Exercise details —
Take the lines from the one containing "This screenshot has width=1032, height=708." through the final line below and restate them exactly. Omit the pictures.

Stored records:
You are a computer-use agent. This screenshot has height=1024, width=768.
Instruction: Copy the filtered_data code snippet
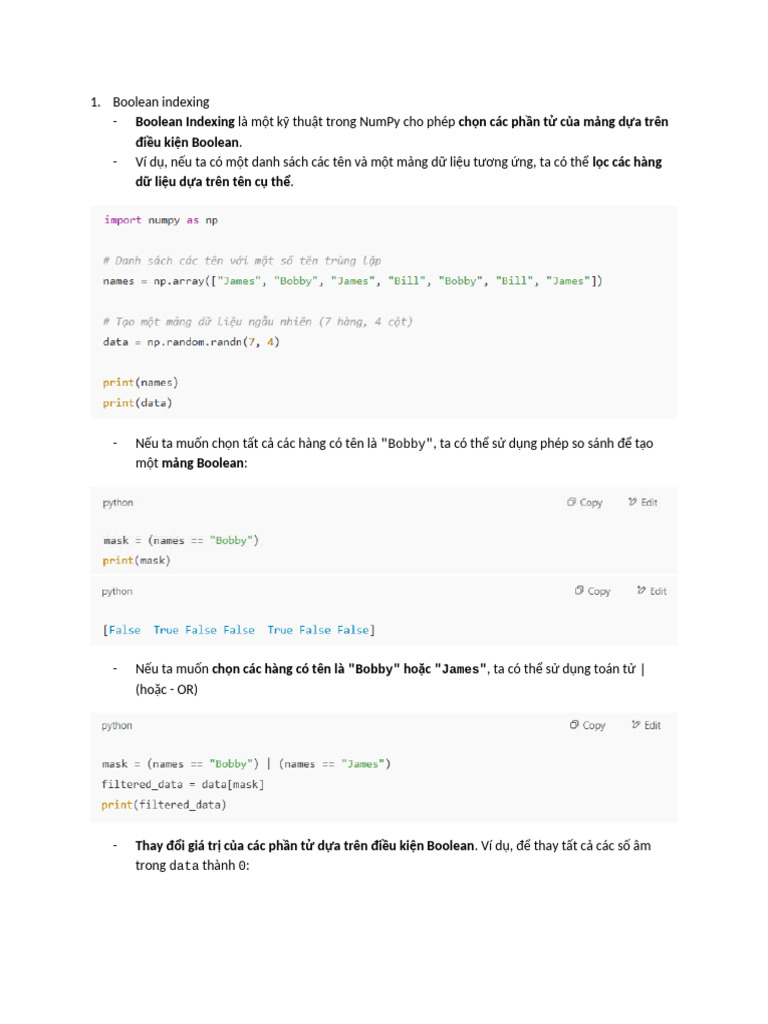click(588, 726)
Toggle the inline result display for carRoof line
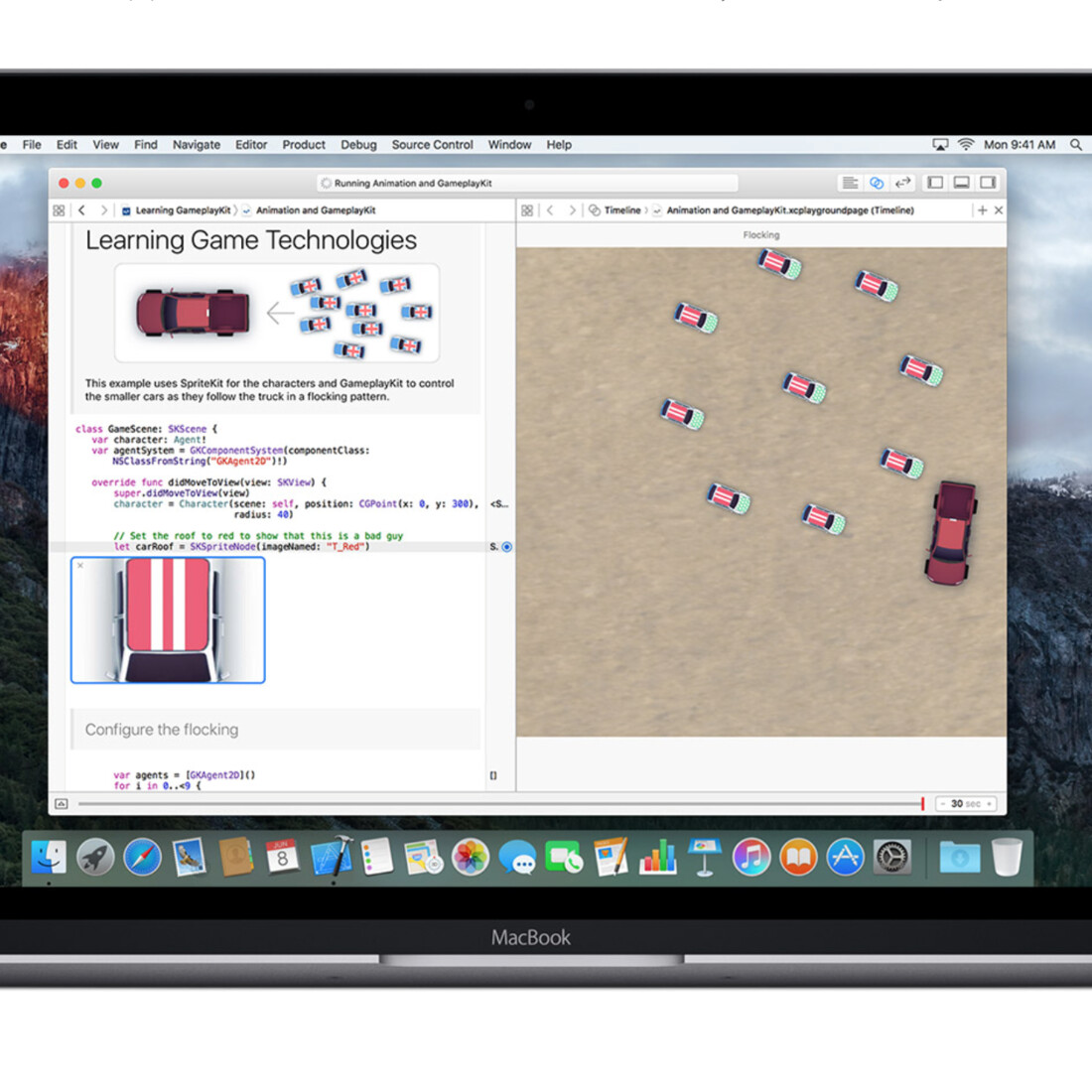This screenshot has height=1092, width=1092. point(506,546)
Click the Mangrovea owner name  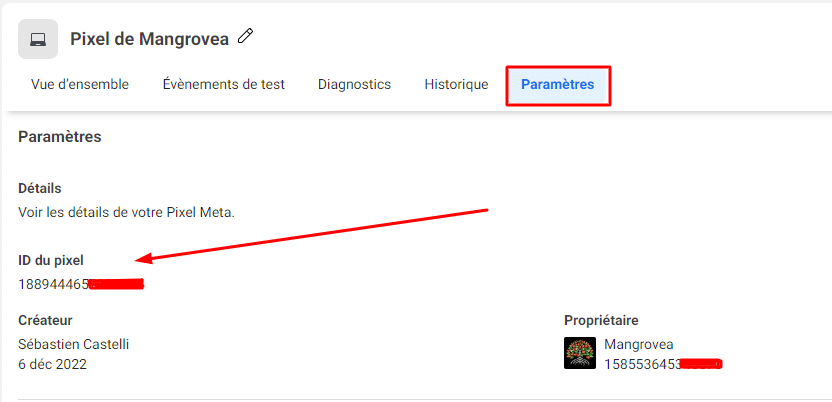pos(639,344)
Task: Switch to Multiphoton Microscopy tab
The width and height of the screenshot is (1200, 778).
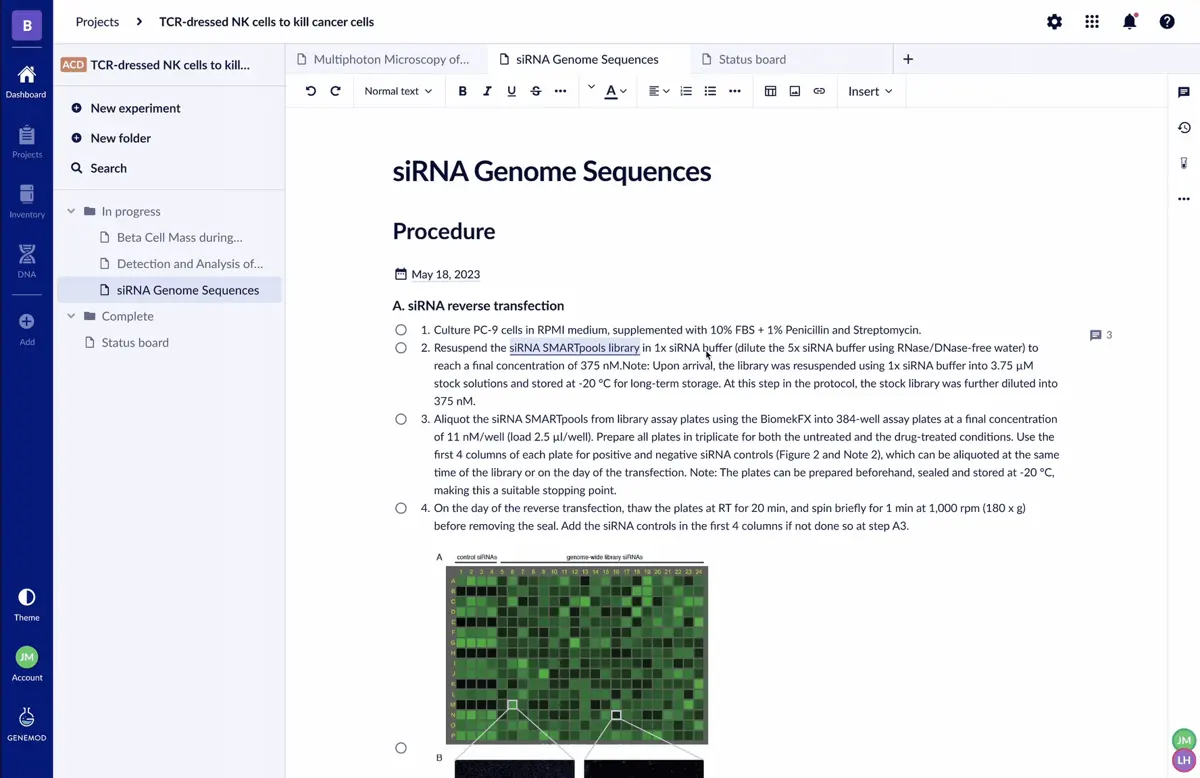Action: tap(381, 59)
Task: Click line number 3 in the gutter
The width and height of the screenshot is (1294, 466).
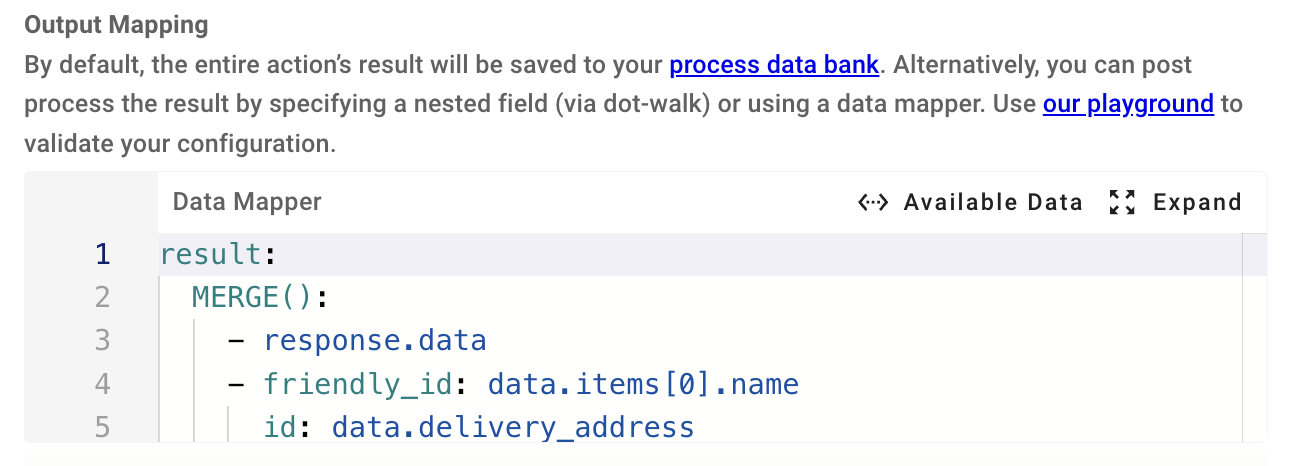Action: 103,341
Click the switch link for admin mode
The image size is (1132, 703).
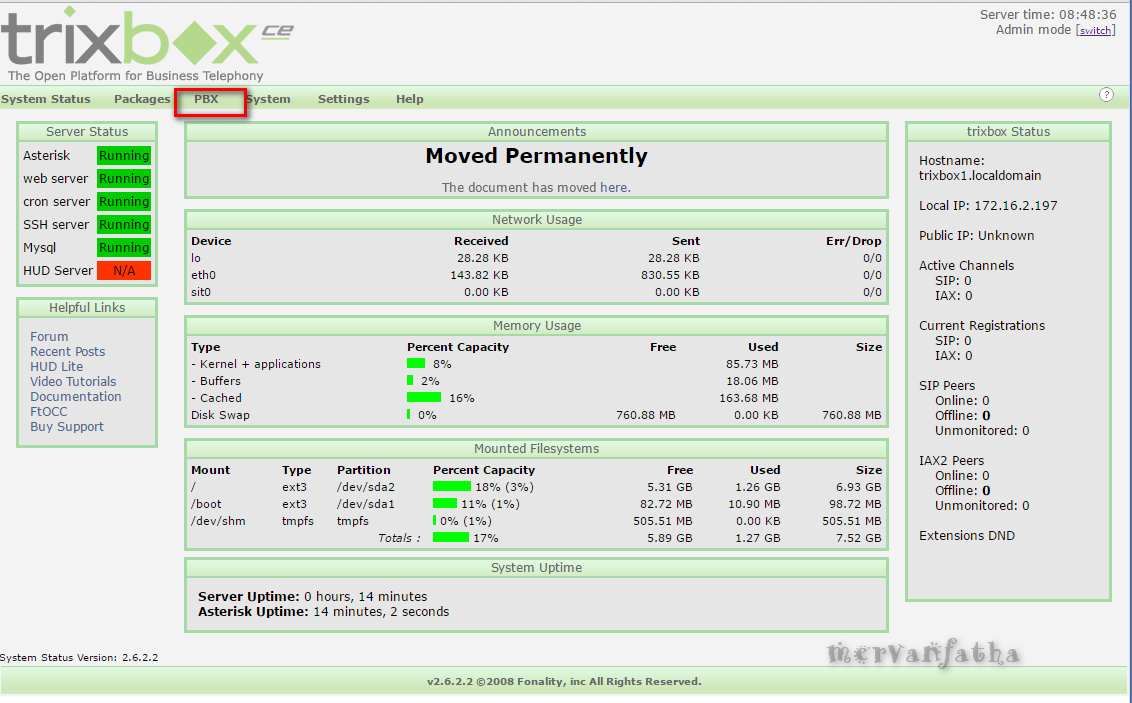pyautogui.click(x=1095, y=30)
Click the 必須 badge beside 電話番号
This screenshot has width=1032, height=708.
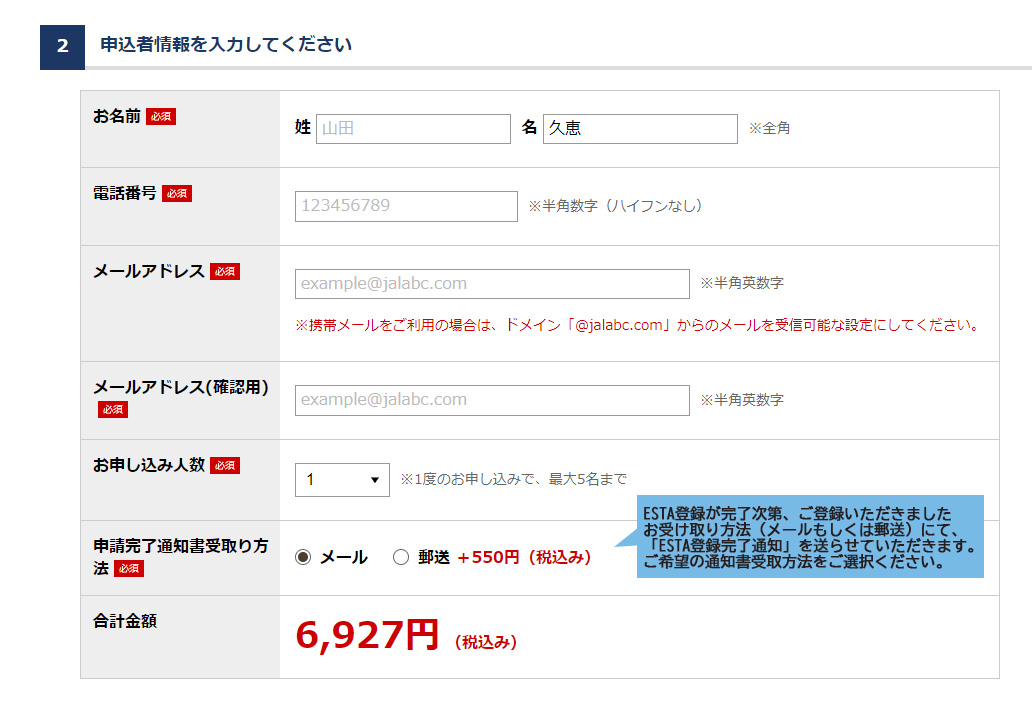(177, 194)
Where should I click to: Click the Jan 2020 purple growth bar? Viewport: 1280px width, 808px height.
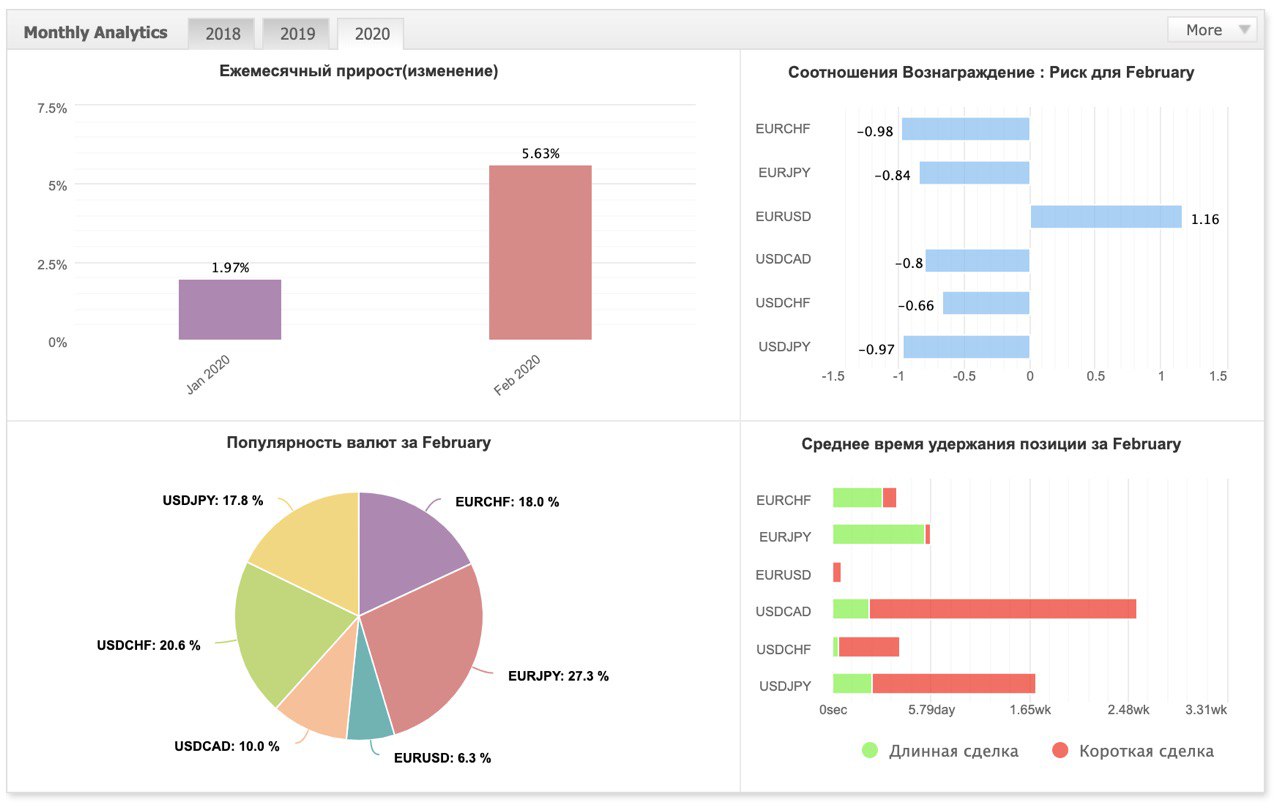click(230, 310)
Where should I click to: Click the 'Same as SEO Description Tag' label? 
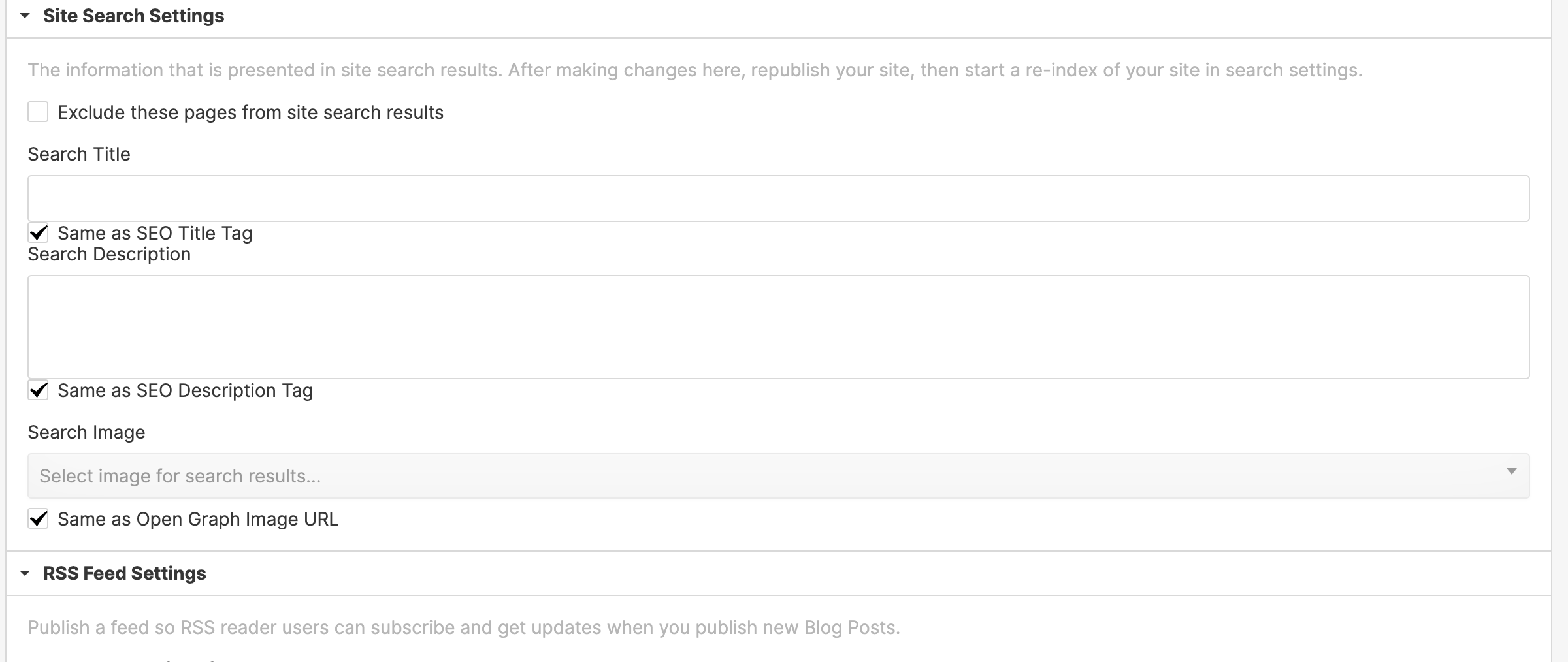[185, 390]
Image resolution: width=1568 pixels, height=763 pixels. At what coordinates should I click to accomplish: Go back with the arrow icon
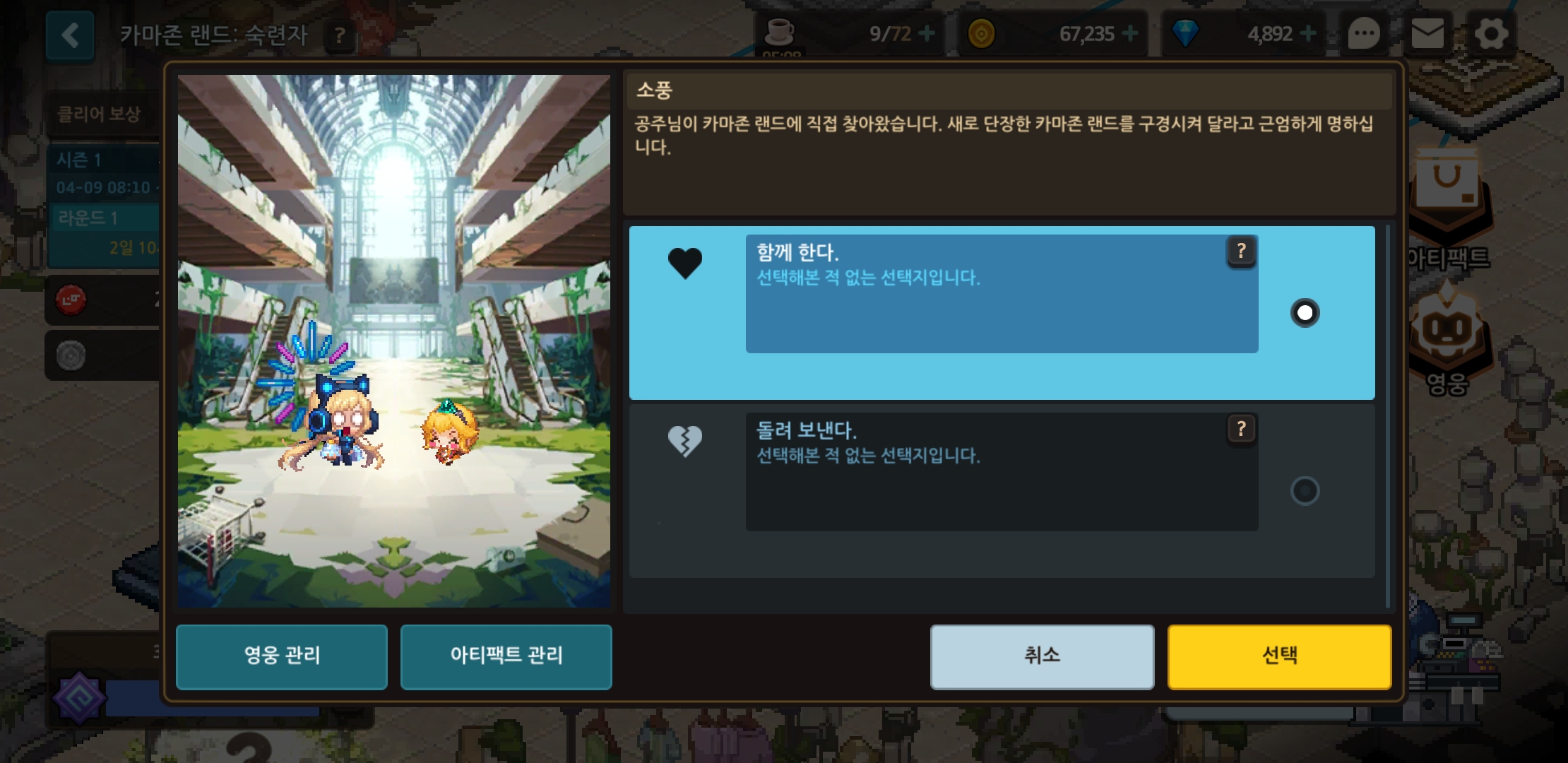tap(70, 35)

Your solution —
This screenshot has width=1032, height=708.
(177, 194)
Where should I click to: Click the Jan 2020 purple growth bar? Viewport: 1280px width, 808px height.
click(230, 310)
Where should I click to: Click the 'Same as SEO Description Tag' label? 
[185, 390]
Image resolution: width=1568 pixels, height=763 pixels. At what coordinates should I click to accomplish: Go back with the arrow icon
tap(70, 35)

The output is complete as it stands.